#### PROBLEM DESCRIPTION:
Look through the data below for the line with "Home (41, 345)" and the line with "[Subscribe] (322, 2159)", then transcribe exactly from the first through the second, leaving out all pictures.
-=-=-=-=-
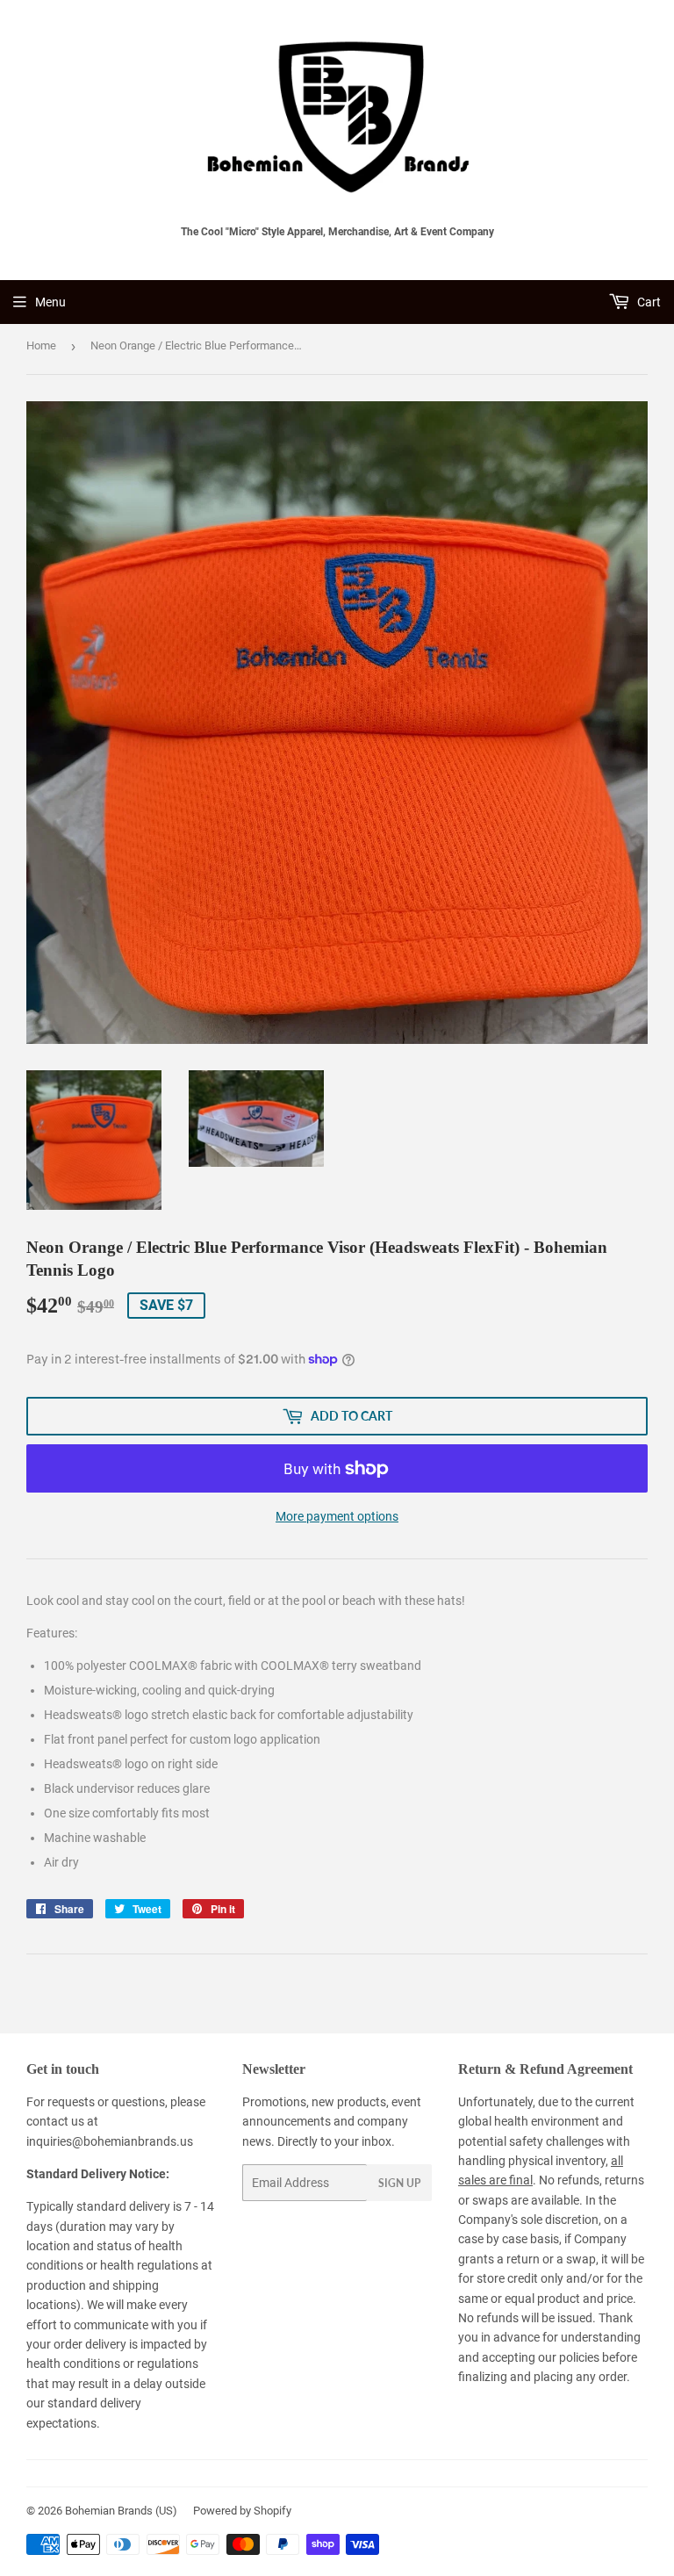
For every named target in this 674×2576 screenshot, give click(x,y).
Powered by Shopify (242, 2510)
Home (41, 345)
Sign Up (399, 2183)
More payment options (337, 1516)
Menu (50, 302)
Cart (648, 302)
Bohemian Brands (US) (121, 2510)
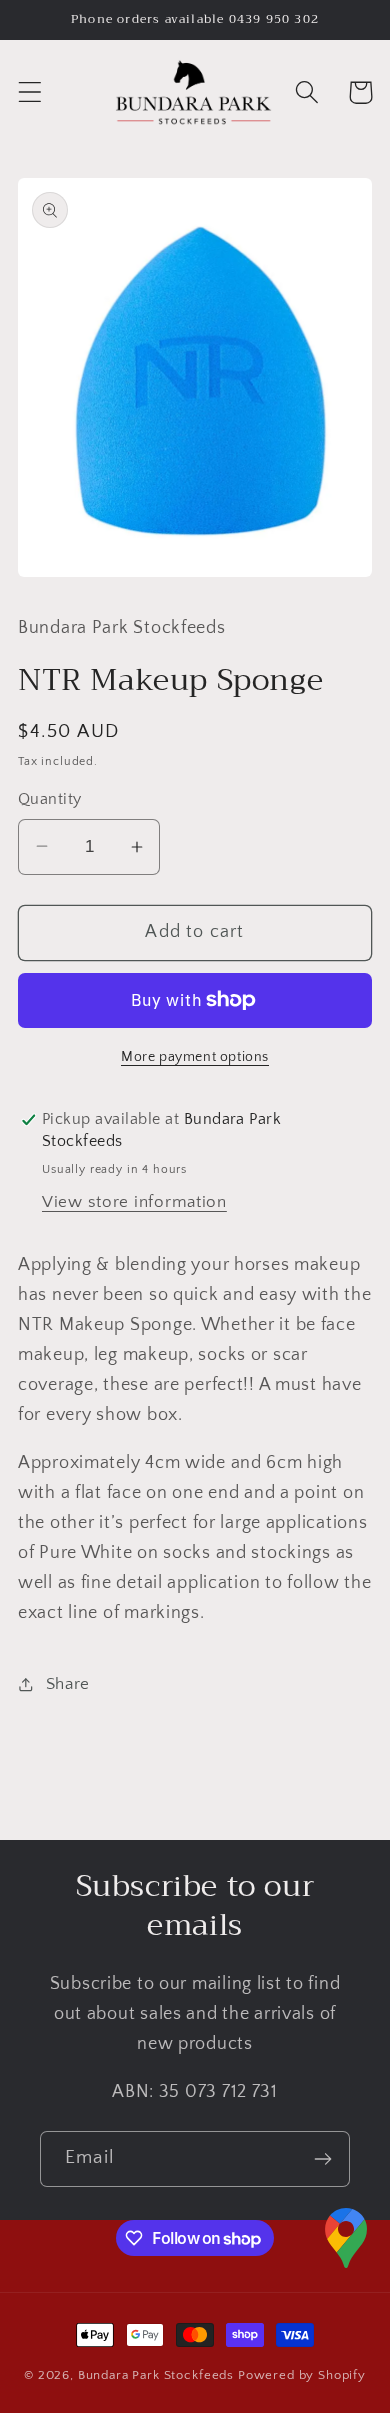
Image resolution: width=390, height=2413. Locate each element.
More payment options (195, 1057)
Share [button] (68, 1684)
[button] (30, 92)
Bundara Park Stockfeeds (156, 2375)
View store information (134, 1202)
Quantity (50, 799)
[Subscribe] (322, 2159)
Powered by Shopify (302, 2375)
-=-=-=-=-
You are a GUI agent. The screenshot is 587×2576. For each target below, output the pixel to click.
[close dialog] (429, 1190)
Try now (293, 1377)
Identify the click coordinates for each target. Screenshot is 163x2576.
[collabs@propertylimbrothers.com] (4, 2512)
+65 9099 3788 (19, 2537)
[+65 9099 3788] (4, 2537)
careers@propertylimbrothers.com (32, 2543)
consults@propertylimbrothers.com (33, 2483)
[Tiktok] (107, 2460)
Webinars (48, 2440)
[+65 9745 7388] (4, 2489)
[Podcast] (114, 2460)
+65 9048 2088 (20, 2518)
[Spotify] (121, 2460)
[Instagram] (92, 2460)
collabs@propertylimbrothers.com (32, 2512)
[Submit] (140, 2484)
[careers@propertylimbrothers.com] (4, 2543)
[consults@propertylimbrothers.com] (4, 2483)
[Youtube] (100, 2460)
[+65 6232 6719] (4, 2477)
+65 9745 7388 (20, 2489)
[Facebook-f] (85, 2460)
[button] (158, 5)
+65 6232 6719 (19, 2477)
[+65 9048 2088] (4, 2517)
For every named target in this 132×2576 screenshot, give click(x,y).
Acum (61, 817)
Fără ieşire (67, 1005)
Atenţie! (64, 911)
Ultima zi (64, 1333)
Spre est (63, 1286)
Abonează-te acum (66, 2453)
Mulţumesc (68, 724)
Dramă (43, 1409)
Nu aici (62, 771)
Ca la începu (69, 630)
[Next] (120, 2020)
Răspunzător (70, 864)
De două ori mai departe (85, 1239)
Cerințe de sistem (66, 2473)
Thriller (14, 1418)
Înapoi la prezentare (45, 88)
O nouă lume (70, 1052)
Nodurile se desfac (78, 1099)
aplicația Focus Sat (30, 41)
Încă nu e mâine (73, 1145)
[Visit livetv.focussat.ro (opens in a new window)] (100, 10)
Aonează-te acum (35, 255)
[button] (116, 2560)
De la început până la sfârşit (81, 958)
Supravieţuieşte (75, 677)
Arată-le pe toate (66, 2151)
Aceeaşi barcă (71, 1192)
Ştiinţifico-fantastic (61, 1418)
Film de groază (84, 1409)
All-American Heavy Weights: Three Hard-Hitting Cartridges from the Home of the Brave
-=-=-=-=-
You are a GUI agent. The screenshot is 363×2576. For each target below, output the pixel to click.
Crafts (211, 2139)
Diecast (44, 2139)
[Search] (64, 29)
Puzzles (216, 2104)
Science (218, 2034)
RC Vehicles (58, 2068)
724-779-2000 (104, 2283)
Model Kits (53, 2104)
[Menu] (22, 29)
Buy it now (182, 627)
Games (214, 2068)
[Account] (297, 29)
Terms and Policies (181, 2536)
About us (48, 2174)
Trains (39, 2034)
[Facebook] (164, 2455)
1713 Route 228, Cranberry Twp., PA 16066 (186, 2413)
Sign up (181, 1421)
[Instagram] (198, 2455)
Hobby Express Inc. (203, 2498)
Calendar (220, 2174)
-=-=-=-=-
#### OUTPUT:
Home (41, 345)
Sign Up (399, 2183)
More payment options (337, 1516)
Menu (50, 302)
Cart (648, 302)
Bohemian Brands (US) (121, 2510)
Image resolution: width=390, height=2413. Locate each element.
More payment options (195, 1057)
Share [button] (68, 1684)
[button] (30, 92)
Bundara Park Stockfeeds (156, 2375)
View store information (134, 1202)
Quantity (50, 799)
[Subscribe] (322, 2159)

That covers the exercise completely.